Dans l’histoire des nations, arrivent des instants magiques qui contribuent au cément national, au bonheur du vivre ensemble. Ce sont de ces instants qui consolident les liens d’un peuple qui, à l’occasion, bombe à juste titre le torse, se sent pousser les ailes et heureux d’appartenir à un même cercle. Cet instant, les Ecureuils l’ont fait vivre aux Béninois qui n’ont jamais autant vibré pour leur équipe nationale de football qu’aujourd’hui.

Grâce à leur prodigieuse qualification aux huitièmes puis aux quarts de finale de la Coupe d’Afrique des Nations de football, Egypte 2019, qui a déjà valeur de victoire pour nous autres habitués à distribuer les points au cours de cette compétition et à rentrer au bercail sans jamais franchir le cap du premier tour. Mais franchir le premier, puis le deuxième tour… ? Une apothéose, en soi qui fait dire à ce garçon habitué à arborer le maillot du Real de Madrid qu’il est fier de porter désormais le maillot des Ecureuils. Cela ne pouvait mieux tomber, au lendemain d’élections législatives qui ont laissé comme un arrière-goût de cendre aux Béninois inconsciemment en quête d’une pichenette pour rebondir et rester mobilisés autour des enjeux de développement du pays. Il n’y a en effet que cela qui compte, le développement, aller de l’avant. Et la prouesse des Ecureuils, désormais révélés au monde entier, en est une des manifestations perceptibles. Car, il faut souligner que ce résultat est le fruit de la structuration mise en place au profit des joueurs, désormais chouchoutés et motivés comme cela se doit. La structuration, c’est aussi la motivation des supporters qui ont pu faire le déplacement du Caire avec l’appui des ressources financières du contribuable.  
La recette de cette bonne conduite des Ecureuils, tient également de l’état d’esprit nouveau qui caractérise les dirigeants du sport roi au Bénin. Deux faits majeurs ont impacté cet état d’esprit, mauvais jusqu’ il y a peu encore.

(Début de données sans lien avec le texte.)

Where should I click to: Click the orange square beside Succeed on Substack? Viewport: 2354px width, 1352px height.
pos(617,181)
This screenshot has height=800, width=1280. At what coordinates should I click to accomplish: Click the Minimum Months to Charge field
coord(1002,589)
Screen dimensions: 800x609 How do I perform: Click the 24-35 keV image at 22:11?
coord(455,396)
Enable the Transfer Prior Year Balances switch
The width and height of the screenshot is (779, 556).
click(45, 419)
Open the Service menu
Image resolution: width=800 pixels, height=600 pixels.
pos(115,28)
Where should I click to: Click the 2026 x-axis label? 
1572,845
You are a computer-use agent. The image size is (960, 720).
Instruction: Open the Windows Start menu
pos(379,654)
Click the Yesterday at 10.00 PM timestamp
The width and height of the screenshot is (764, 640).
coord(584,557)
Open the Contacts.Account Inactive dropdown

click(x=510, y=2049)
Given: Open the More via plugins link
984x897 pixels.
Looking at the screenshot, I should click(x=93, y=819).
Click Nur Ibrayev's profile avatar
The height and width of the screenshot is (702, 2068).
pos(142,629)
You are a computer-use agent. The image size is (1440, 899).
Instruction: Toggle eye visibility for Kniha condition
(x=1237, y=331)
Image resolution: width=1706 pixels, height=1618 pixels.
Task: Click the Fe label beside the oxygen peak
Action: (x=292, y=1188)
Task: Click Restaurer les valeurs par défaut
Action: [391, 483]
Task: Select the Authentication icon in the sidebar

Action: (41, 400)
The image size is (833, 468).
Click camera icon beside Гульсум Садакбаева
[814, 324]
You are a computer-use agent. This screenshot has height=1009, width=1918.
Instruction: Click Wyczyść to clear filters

D’abord, il faut noter la sérénité qui prévaut désormais au sein de la fédération béninoise de football, grâce au leadership du président Patrice Talon, qui a œuvré personnellement afin que les guéguerres séculaires au sein de la famille du football cessent. Et, effectivement, à la suite de sa médiation, les querelles de chiffonniers auxquels les membres de la fédération étaient habitués, ont cessé ! Ensuite, les pratiques malsaines qui avaient cours autour des équipes nationales, surtout celles de football, ont pris fin depuis que la justice s’est saisie de l’affaire dite ‘’tricherie sur l’âge’’, sous la diligence du gouvernement qui a tenu à mettre fin à l’impunité et par ricochet aux manies et manigances des responsables du football béninois. Cette frappe pour l’exemple aura discipliné et amené à divers niveaux les dirigeants du football à se concentrer sur l’essentiel c’est-à-dire la gagne. Et si hier, il était loisible aux responsables du football d’intégrer dans le staff national et de faire voyager aux frais de l’Etat des individus qui n’ont rien à voir avec l’encadrement et le personnel d’utilité, comme il y en a eu par le passé, rien de tel n’est plus possible de nos jours. Autrement, ce serait aux risques et périls du contrevenant audacieux qui se serait permis, à l’ère du Nouveau départ, de perpétuer des manœuvres condamnables. C’est la preuve que la rigueur, impulsée par le président Talon à la gouvernance au Bénin, produit ses effets, et n’est de nature à déranger que ceux qui avaient pris l’habitude de se sucrer via diverses malversations aux dépens du pays?